— Study text —
BUT the workflow is more complex because:

  1. ACS data has a lot more variables, and

  2. ACS data are sample data, so each ACS variable that you retrieve with tidycensus will fetch both an estimate of the value and a margin of error.

ACS Data Products

The ACS has two primary data products - the ACS 1 year estimates and the 5 year estimates.

  • The ACS 1 year estimates are more current but hasve a larger margin of error and is not available for Census geographies with a population of < 65,000.

  • The ACS 5-year estimates are more stable but represent a larger time period.

  • The ACS 3 year estimates has been discontinued.

Fetch metadata on ACS 5-Year Variables

Let’s use the load_variables function to get a dataframe of all variables from the ACS 2016—2020 5-year dataset.

  • Note: we change the dataset value to acs5 where before we used sf1 to fetch info on the decennial census variables.
vars_acs2020 <- load_variables(year=2020,       # end year 2016-2020 period
                              dataset = 'acs5', # the ACS data product
                              cache = T)        # Save locally for future use

# how many variables?
dim(vars_acs2020)
## [1] 27850     3

Exploring the ACS Variables

View the vars_acs2020 dataframe to find the variable name for median household income.

#View(vars_acs2020)

Question Is the variable name for total population in the ACS 5 year 2020 data the same as it is in the 2010 census data?

Fetch ACS Data on Median Household Income

Let’s fetch the median household income data for San Francisco County by census tract.

med_hhincome <- get_acs(geography='tract',
                        variables="B19013_001",
                        year = 2020,
                        state='CA',
                        county='San Francisco',
                        geometry=TRUE # get the geography too
                        )
## Getting data from the 2016-2020 5-year ACS

Take a look at the output

head(med_hhincome)
## Simple feature collection with 6 features and 5 fields
## Geometry type: MULTIPOLYGON
## Dimension:     XY
## Bounding box:  xmin: -122.5099 ymin: 37.70826 xmax: -122.4022 ymax: 37.79016
## Geodetic CRS:  NAD83
##         GEOID                                                  NAME   variable
## 1 06075035202 Census Tract 352.02, San Francisco County, California B19013_001
## 2 06075040100    Census Tract 401, San Francisco County, California B19013_001
## 3 06075047702 Census Tract 477.02, San Francisco County, California B19013_001
## 4 06075026403 Census Tract 264.03, San Francisco County, California B19013_001
## 5 06075012100    Census Tract 121, San Francisco County, California B19013_001
## 6 06075020300    Census Tract 203, San Francisco County, California B19013_001
##   estimate   moe                       geometry
## 1    99408 19727 MULTIPOLYGON (((-122.5099 3...

— Recorded information —
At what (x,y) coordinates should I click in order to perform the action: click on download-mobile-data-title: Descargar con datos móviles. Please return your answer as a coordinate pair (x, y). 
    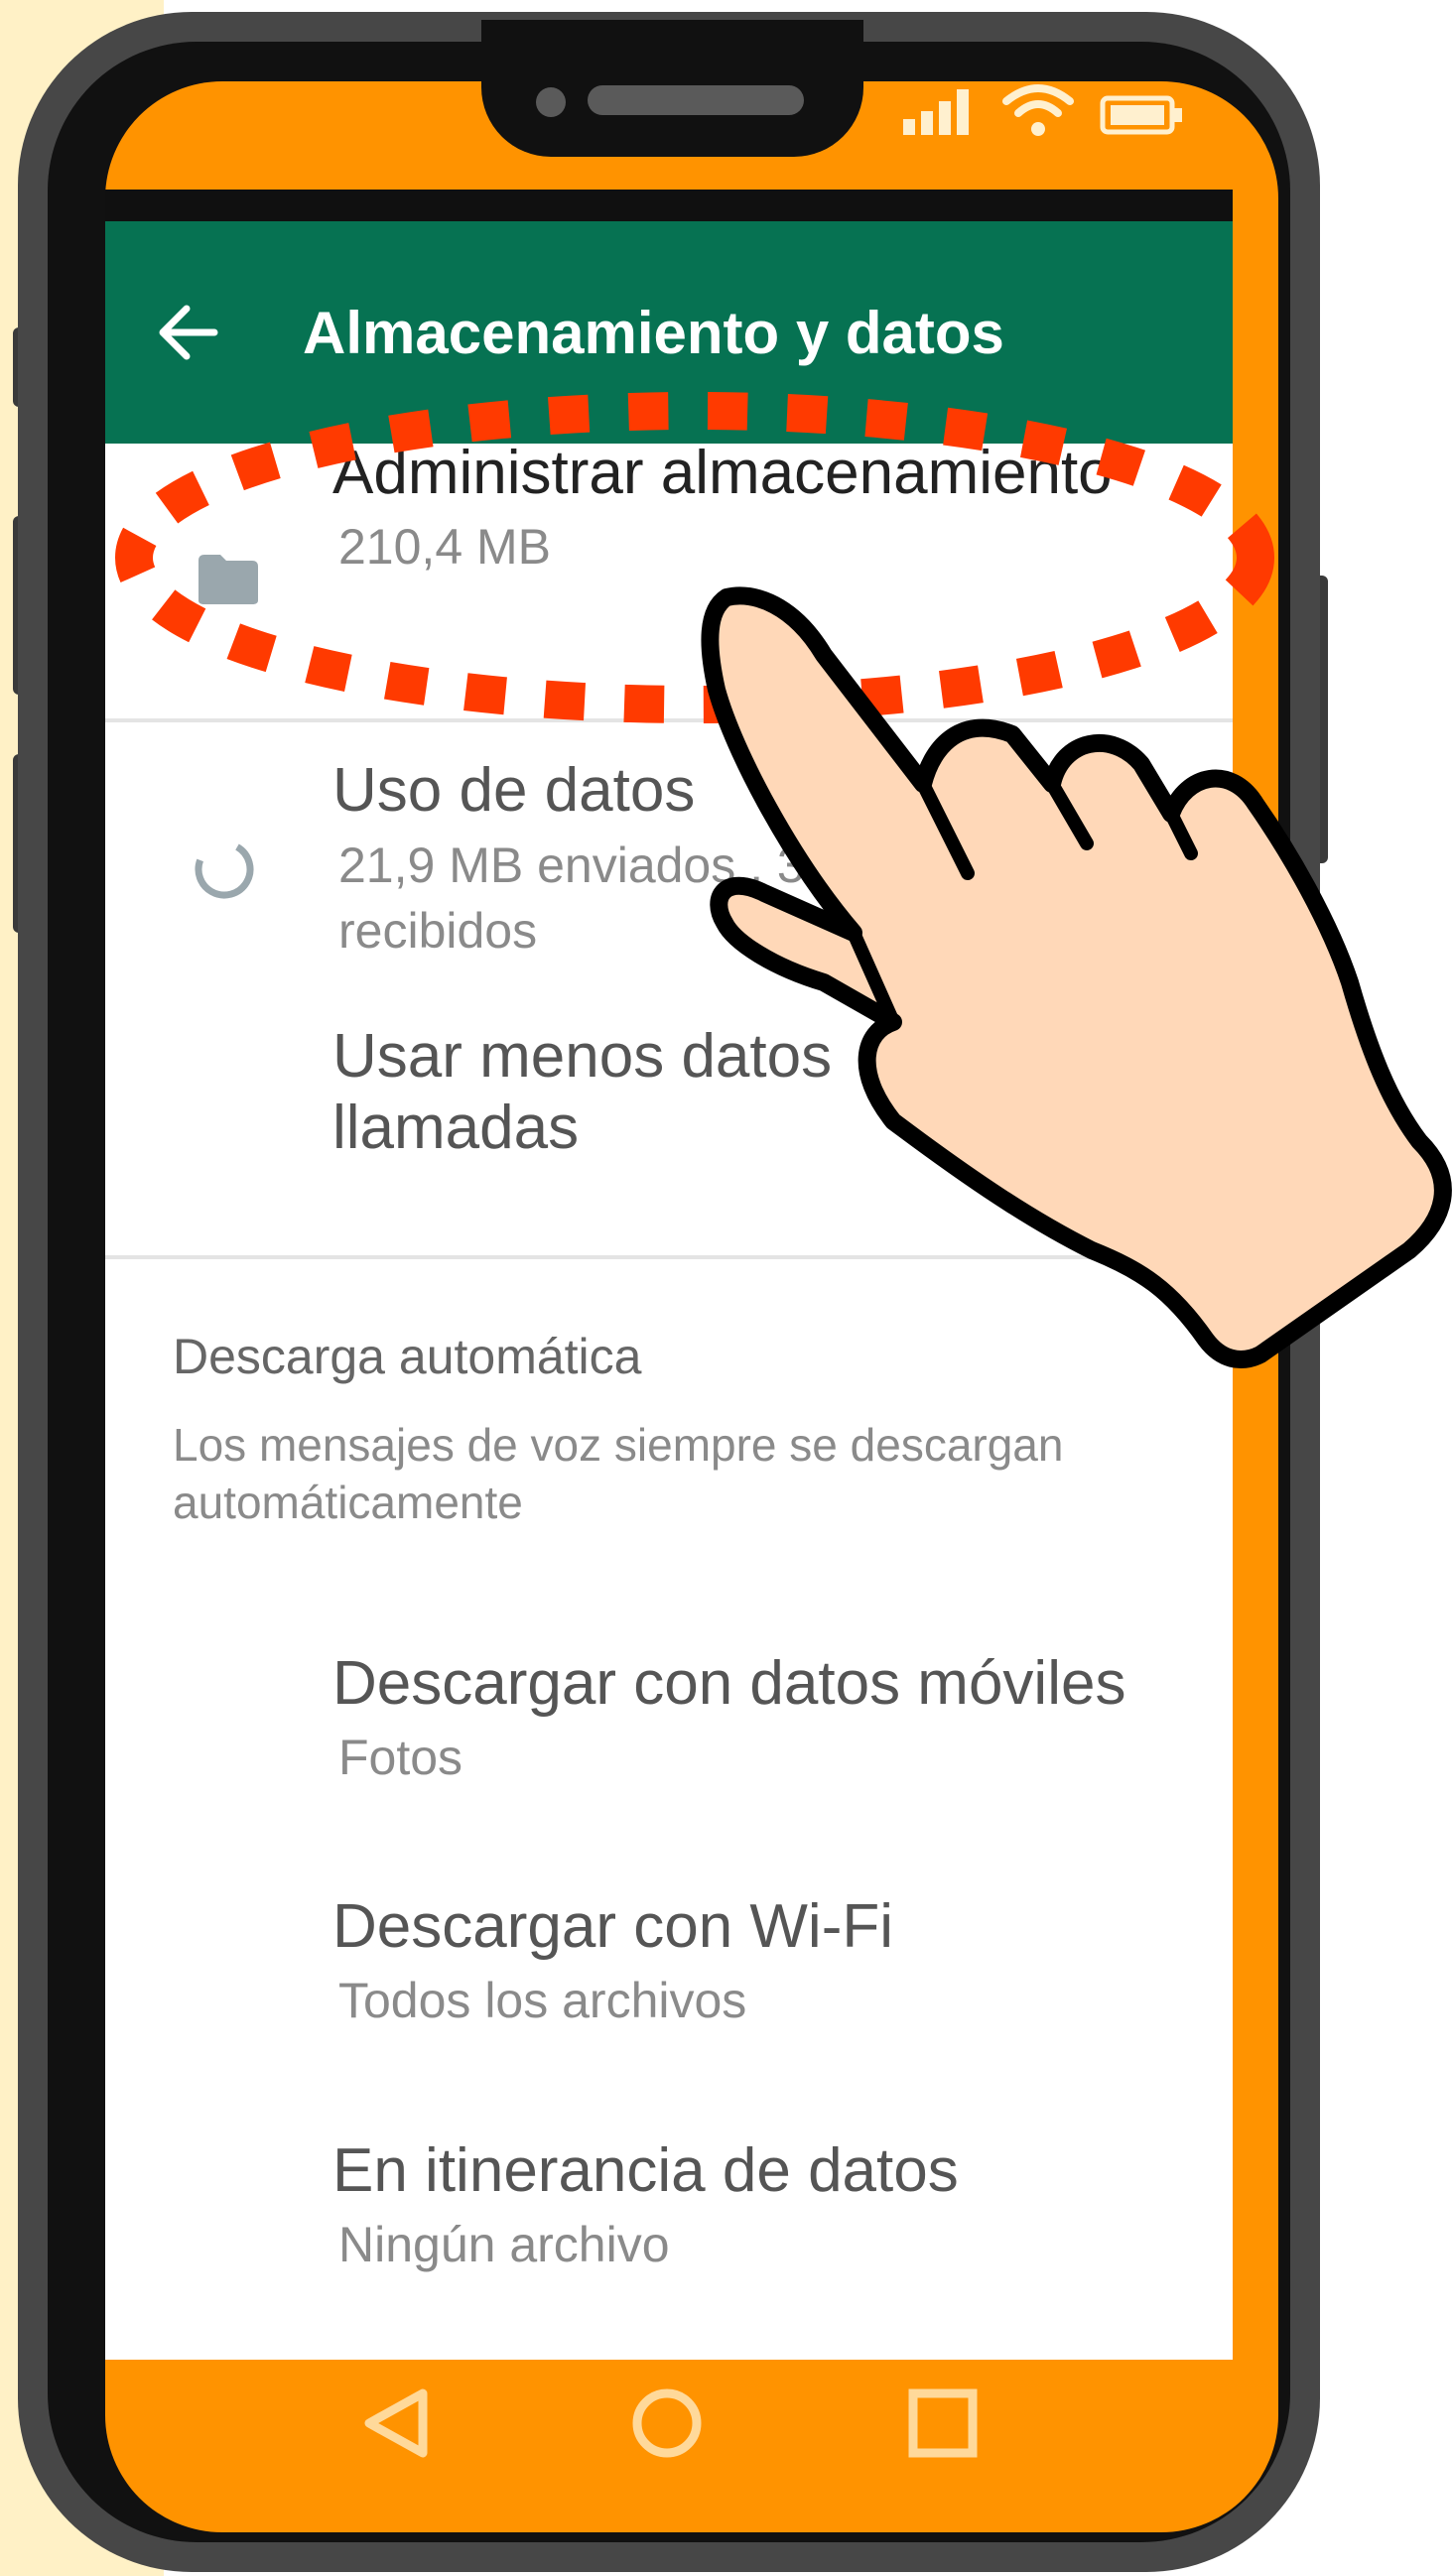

— Required work —
1. Can you rewrite the point in the ACS tutorial that begins "The ACS 1 year estimates are more current" as a short list, keeping its main facts?
2. In the ACS tutorial, what variable code is passed to get_acs to fetch median household income?

— Your written answers —
1.
ACS 1-year estimates:
- are more current
- have a larger margin of error
- are not available for Census geographies with a population under 65,000

2. B19013_001